For one of our clients we are setting up an environment where we have a load balancing setup which includes a load balancing QM and two broker QMs all in a cluster. The upstream tries to put message to the load balancing QM which distributes messages to broker queue managers in a round robin fashion. Since both the broker are running exactly same set of flows we are achieving a load balance here. At the same time we have built a way of high availability as well. No troubles or problems with this approach.

Now, recently, we hit road block ever since the message sizes have increased resulting in broker getting hanged. Now the actual problem statement is, incase if a broker hangs or stops since we frequently transact huge sized messages, the corresponding QM still seeks messages from the load balancing QM until the max depth of the queue is reached. So how do we curtail the QM from receiving message when its associated broker has stopped for any reason?

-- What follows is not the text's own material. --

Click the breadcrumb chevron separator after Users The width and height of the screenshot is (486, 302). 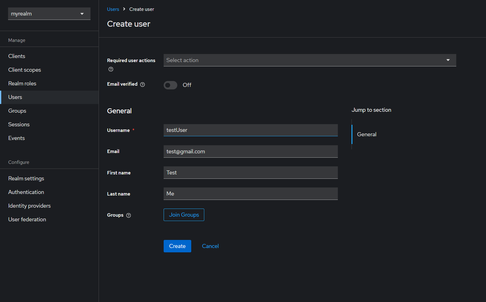124,9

We are completely fine with the broker going down as we have multiple servers with the same setup. But we want the associated QM also to go down when broker stops responding.

Ever since then I am exploring ways to tie the broker and corresponding broker QM process so both go down in the event of either getting stopped.
I know there might be ways of handling large sized messages but I am interested towards stopping the broker QM when broker stops.

One solution that I thought of was to have an external shell or java based script which monitors broker and its associated QM's health. If broker stops responding then issue a command to stop the associated broker QM. But I have this option as a last resort.

So please let me know if there are any built in features which supports are requirement?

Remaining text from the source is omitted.